Inside the lazy Susan drug dispenser, including the microchip with the reservoirs and the electronics. (Image credit: MicroCHIPS)

Many drugs would work better, and so could be used in smaller amounts, if they could be delivered to just the right place at exactly the right time.

Remote-controlled, drug-dispensing "lazy Susans" may be the answer. These devices can dole out a smorgasbord of solid, liquid, or gel-based drugs.

The current model of this device is implanted just under the skin. It is just over a half-inch (15 millimeters) square and contains 100 little reservoirs, each of which contains a tiny amount of a drug. Sealing each reservoir is a membrane, a metal sandwich of titanium inside with outer layers of platinum. This membrane is just 3,800 angstroms thick, about a third of one percent as thick as a human hair.

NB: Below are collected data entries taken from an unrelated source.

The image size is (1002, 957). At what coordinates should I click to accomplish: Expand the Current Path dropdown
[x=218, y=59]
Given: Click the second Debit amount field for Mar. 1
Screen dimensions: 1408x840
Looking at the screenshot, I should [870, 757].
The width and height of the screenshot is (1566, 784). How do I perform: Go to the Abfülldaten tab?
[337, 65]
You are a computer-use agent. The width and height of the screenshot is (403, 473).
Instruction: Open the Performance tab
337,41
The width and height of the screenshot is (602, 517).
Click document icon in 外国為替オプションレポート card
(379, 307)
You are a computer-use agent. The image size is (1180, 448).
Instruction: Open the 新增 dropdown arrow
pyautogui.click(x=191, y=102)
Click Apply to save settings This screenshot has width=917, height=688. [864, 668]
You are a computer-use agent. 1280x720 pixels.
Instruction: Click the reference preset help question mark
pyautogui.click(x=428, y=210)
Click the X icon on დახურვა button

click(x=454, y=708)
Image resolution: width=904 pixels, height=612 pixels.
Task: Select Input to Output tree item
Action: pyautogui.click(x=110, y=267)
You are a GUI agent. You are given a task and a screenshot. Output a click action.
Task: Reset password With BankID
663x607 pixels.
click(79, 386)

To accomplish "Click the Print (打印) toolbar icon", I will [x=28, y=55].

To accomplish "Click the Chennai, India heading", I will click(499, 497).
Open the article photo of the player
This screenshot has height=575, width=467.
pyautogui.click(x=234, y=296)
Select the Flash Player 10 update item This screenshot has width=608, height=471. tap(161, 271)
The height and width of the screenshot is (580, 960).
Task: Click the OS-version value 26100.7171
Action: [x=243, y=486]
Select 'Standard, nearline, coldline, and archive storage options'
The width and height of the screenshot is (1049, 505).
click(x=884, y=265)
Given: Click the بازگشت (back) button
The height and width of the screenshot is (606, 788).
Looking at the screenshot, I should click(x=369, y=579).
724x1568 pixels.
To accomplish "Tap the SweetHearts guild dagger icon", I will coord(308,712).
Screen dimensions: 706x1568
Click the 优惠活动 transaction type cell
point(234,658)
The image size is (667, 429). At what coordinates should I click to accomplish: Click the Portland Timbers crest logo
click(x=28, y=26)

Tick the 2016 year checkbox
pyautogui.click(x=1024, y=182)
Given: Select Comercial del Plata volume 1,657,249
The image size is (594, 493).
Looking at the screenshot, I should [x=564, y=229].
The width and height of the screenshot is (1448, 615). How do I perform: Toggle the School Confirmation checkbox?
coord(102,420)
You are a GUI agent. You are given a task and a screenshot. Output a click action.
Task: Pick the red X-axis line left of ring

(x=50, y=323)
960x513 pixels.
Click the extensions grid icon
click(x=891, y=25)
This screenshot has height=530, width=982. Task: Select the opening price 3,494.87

Startup company MicroCHIPS, of Bedford, Massachusetts, is developing the device. Each reservoir holds 300 nanoliters of a drug. That's 300 billionths of a liter or about 0.000011 of a fluid ounce. Future models, however, could have any number of reservoirs with different capacities, says MicroCHIPS president John Santini, who over the last decade developed the technology with a team of Massachusetts Institute of Technology scientists.

"We're able to use wireless technology to control it, along with microprocessors, and batteries for power. We can actively turn it on and off to control how much drug comes out and when," Santini says. "When we want to release the drug, we send a small electric current through a membrane that is covering the opening of this reservoir."

When the microchip in the device receives a transmission from outside the body, it directs the 3-to-4-volt, 1-amp electric current for 10 to 20 microseconds, about a two thousandth of a blink of the eye, toward a specific reservoir, eroding the membrane that covers it and releasing the drug inside. While the thing does not actually rotate, it can open any combination of reservoirs, releasing drug cocktails or varying a drug's dosage.

The company is developing a similar technology, Santini says, for implantable sensors. Devices that monitor changes in body chemistry find humans to be harsh environments in which to survive and can quickly lose their effectiveness. This new technology could be used to build devices that contain hundreds of monitors. As each wears out, the device could open another membrane, exposing another sensor. As with drugs, a single package could carry many types of monitors.

It is even possible, Santini says, that a single device could house sensors and drugs—for example, blood-sugar monitors and insulin for diabetics.

The company tested implanted drug-dispensing devices in six beagles, drug-reservoir dogs, if you will, for six months. Human trials are at least a few years away.